Performances en fatigue :La rupture des interfaces cohérentes et la formation de grains recristallisés peuvent créer des sites d'initiation et de propagation de fissures, compromettant potentiellement la durée de vie en fatigue.
Résistance au fluage :La fraction HAGB élevée et l'accumulation de dislocations localisées aux limites des lattes -, initialement bénéfiques pour la résistance au fluage, deviennent déstabilisées à mesure que les interfaces perdent leur cohérence sous le cycle thermique.
Stratégies d'atténuation
Pour améliorer la stabilité interfaciale dans des conditions de cycles thermiques, plusieurs approches sont étudiées :
Traitement thermique après-construction :Des traitements thermiques contrôlés peuvent stabiliser la microstructure en homogénéisant la distribution des solutés et en réduisant les contraintes résiduelles dues aux cycles thermiques.

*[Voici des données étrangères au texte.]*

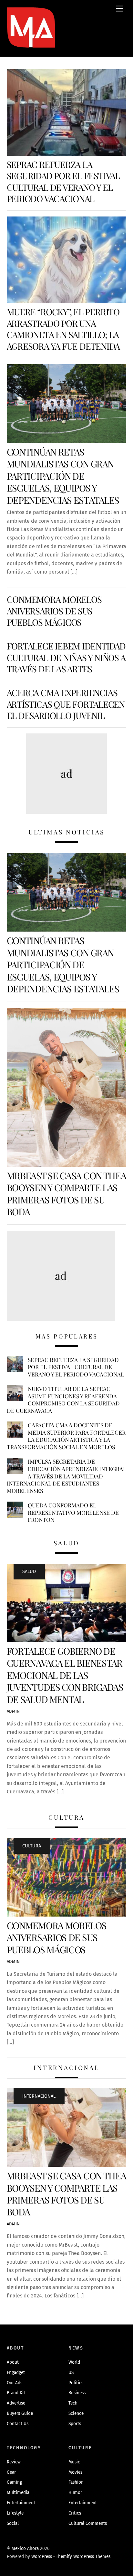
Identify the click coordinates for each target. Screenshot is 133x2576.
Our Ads (14, 2383)
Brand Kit (16, 2393)
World (74, 2362)
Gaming (14, 2482)
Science (76, 2413)
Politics (75, 2383)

Optimisation des paramètres de processus :Ajuster les stratégies de dépôt (par exemple, temps de séjour, planification du trajet) pour obtenir des historiques thermiques plus uniformes et supprimer un réchauffage excessif, ce qui entraîne des structures de lattes - plus fines et plus stables.
Traitement thermomécanique :Combiner la FA avec-forgeage in situ ou déformation intercouche pour affiner la structure des grains et améliorer la stabilité de l'interface
Conclusion
Le cycle thermique dans la fabrication additive d'alliages de titane crée un état microstructural unique avec des fractions élevées de joints de grains à angle élevé et des couches de nano-films aux interfaces /. Bien que ces caractéristiques offrent une excellente résistance à la température ambiante, elles présentent une stabilité thermique limitée au-dessus de 700 degrés, où la cohérence de l'interface se dégrade à cause de la -pénétration de phase, de la migration des limites et de la recristallisation dynamique. Comprendre ces mécanismes d'évolution d'interface dépendant de la température est essentiel pour optimiser la conception des processus de fabrication additive et garantir des performances fiables des composants Ti-6Al-4V dans des environnements de service exigeants.